▶ **REQUIREMENT 1**: In the page on Cortex-M7 instruction timings, what microcontroller and clock speed were used for the experiments?

Start of PROVIDED PASSAGE

This site will be unavailable for up to two hours from 2300 UTC on Wednesday 2021-03-03 owing to server maintenance.  

Cortex-M7 instruction cycle counts, timings, and dual-issue combinations

Quinapalus Home :: Things Technical :: Cortex-M7 instruction cycle counts, timings, and dual-issue combinations

Introduction

This page gives cycle counts and timing information for various combinations of instructions executed on an ARM Cortex-M7 core. It also indicates which combinations of instructions can be ‘dual issued’—that is, executed simultaneously by the core. Unlike the Cortex-M0, -M3 and -M4 cores, ARM does not appear to make this information for the Cortex-M7 core public. This is unfortunate because the complexity of the core means that without these details it is very difficult to write optimised assembler code. Using the information in the table below just to reorder the instructions in your code may be able to speed it up by a factor of two or, in some cases, even more. Although the information below is far from complete it is, I hope, sufficient to assist in the optimisation of code in many common cases. There may be some inaccuracies; use at your own risk.

Impatient?

The conclusions are at the bottom of the page.

Method

Experiments were carried out on an STM32H730 low-cost microcontroller running at 480 MHz with data and instruction caches enabled. For each instruction or pair of instructions listed in the table below two functions were created, the first containing four consecutive copies of the instructions, the second fourteen copies. Each function was bracketed by a pair of isb (‘instruction synchronisation barrier’) instructions. In each case the address of the opening isb was aligned to a 32-byte boundary. The execution times of the two functions was measured using the SysTick counter, and the difference divided by ten to obtain a cycle count. The average cycle count over a thousand runs is reported in the table. This approach minimises the effect of surrounding instructions on the sequence of interest and ensures that all execution is from cache. As some kind of confirmation of this, all results were integers when rounded to two decimal places. Comments on the results, and in particular evidence contradicting any of them, are welcome at the e-mail address on the home page.

End of PROVIDED PASSAGE
Start of SUPPLIED ENTRIES

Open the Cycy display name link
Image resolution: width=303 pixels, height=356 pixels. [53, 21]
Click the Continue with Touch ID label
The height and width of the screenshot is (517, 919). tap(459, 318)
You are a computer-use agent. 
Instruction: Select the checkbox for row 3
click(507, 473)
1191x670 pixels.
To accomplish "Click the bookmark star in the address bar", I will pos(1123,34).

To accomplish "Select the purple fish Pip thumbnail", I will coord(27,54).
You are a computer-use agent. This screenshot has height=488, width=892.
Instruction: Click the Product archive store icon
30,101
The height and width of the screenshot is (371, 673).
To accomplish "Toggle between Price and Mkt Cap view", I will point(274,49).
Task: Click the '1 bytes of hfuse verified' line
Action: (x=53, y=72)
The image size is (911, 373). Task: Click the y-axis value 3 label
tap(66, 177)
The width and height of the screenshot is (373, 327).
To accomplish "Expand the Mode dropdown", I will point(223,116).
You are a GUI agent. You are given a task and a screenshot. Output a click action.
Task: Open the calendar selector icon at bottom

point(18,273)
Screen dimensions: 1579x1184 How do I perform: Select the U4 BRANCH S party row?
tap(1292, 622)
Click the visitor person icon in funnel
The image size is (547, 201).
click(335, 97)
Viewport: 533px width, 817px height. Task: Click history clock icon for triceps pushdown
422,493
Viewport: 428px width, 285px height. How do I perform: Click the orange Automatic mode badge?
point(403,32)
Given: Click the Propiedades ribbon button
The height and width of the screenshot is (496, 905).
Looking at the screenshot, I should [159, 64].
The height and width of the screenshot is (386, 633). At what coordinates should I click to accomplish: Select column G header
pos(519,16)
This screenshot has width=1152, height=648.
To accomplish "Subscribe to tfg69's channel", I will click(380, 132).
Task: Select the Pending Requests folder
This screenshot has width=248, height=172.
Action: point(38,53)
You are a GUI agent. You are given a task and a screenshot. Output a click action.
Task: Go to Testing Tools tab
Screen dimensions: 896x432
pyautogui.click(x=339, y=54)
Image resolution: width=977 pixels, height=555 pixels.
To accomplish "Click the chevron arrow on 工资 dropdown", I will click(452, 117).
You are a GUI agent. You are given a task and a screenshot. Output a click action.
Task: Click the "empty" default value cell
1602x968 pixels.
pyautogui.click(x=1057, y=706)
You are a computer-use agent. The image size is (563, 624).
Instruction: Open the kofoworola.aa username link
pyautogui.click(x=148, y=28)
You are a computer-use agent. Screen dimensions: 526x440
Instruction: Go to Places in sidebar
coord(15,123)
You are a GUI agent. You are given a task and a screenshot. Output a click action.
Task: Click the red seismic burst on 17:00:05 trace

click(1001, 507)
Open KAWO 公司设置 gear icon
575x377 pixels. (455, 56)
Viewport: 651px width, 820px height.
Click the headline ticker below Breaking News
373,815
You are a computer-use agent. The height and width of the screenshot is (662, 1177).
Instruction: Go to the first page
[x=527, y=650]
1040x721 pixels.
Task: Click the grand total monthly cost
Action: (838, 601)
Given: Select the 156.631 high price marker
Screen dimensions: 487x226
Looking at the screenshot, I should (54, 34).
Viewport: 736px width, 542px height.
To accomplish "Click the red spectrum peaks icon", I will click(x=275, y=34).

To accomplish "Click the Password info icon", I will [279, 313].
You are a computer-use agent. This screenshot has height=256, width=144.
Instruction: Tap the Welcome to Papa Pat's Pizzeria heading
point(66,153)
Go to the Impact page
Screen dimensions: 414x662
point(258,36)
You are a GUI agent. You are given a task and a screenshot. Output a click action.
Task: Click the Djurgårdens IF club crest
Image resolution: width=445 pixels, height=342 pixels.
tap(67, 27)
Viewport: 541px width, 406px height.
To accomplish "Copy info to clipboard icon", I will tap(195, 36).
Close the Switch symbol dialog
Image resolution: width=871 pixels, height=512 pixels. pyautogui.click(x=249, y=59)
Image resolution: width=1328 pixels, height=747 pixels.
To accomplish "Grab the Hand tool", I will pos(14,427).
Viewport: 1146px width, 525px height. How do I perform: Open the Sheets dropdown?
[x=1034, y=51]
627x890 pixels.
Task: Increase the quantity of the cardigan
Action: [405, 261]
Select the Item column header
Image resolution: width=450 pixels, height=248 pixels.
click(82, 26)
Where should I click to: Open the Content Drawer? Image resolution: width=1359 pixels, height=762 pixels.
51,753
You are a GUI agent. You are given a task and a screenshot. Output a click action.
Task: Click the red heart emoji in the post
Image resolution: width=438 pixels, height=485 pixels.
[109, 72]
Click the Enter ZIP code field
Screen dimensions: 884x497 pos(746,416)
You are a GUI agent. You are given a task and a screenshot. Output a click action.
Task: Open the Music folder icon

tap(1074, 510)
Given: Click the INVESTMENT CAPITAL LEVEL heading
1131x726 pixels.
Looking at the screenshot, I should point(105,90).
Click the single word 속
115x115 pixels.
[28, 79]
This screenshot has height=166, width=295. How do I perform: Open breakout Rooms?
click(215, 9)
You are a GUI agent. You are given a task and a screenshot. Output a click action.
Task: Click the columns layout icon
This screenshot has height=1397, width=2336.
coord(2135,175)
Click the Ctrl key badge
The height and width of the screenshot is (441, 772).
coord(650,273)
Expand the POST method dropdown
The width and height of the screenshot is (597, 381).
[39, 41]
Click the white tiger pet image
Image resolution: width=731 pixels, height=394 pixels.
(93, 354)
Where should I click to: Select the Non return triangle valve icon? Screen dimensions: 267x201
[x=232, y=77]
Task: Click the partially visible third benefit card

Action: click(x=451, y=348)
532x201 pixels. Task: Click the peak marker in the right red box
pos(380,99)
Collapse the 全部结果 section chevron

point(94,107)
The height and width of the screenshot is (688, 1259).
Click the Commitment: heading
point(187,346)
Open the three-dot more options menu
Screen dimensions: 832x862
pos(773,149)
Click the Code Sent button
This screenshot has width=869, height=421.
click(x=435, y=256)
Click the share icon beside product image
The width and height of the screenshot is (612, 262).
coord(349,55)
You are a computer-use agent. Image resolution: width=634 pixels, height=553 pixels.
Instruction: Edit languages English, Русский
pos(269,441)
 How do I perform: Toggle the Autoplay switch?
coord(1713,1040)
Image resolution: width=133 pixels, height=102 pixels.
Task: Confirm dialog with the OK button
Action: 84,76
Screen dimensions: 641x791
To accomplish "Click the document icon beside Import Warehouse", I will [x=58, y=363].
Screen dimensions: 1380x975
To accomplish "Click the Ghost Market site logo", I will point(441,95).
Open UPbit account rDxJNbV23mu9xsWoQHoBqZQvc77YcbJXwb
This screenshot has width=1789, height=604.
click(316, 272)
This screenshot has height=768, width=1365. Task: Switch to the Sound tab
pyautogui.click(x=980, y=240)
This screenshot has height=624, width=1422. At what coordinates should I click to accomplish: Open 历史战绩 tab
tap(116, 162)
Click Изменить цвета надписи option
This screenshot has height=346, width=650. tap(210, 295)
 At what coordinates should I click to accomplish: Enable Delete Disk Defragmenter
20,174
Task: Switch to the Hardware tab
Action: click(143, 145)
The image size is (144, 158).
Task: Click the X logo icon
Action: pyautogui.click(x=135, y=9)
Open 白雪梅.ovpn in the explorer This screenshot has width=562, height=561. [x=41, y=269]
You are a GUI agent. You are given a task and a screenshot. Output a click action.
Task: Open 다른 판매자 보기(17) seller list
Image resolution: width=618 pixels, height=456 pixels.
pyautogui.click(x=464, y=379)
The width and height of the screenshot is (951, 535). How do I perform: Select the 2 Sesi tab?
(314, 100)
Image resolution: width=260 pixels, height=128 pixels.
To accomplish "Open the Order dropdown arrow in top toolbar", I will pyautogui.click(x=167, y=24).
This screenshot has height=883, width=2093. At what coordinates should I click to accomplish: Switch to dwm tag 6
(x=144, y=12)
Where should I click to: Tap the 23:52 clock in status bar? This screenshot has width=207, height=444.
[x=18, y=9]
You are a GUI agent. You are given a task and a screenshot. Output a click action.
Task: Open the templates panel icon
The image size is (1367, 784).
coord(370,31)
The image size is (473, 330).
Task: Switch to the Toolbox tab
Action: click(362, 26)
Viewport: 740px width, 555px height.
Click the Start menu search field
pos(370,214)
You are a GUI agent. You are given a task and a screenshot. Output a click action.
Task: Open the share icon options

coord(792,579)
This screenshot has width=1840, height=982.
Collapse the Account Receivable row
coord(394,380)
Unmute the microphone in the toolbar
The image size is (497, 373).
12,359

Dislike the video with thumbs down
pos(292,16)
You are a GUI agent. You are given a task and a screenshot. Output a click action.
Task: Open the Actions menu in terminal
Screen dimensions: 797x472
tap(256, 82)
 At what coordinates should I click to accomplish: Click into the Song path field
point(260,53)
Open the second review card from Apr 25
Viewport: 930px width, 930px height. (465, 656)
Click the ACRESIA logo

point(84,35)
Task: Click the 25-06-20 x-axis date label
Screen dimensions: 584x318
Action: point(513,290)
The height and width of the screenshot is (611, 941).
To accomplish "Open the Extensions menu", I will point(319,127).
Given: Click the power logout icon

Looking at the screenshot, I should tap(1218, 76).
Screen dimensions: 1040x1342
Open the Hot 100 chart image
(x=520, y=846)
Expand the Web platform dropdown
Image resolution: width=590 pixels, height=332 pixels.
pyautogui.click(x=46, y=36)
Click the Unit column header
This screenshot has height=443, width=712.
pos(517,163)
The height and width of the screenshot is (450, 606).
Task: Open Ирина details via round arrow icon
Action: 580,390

End of SUPPLIED ENTRIES

▶ **REQUIREMENT 2**: Reproduce the entries from the line containing "The height and width of the screenshot is (371, 673)." up to and including the line containing "point(18,273)".

▶ **WRITTEN RESPONSE 1**: An STM32H730 running at 480 MHz.

▶ **WRITTEN RESPONSE 2**:
The height and width of the screenshot is (371, 673).
To accomplish "Toggle between Price and Mkt Cap view", I will point(274,49).
Task: Click the '1 bytes of hfuse verified' line
Action: (x=53, y=72)
The image size is (911, 373). Task: Click the y-axis value 3 label
tap(66, 177)
The width and height of the screenshot is (373, 327).
To accomplish "Expand the Mode dropdown", I will point(223,116).
You are a GUI agent. You are given a task and a screenshot. Output a click action.
Task: Open the calendar selector icon at bottom

point(18,273)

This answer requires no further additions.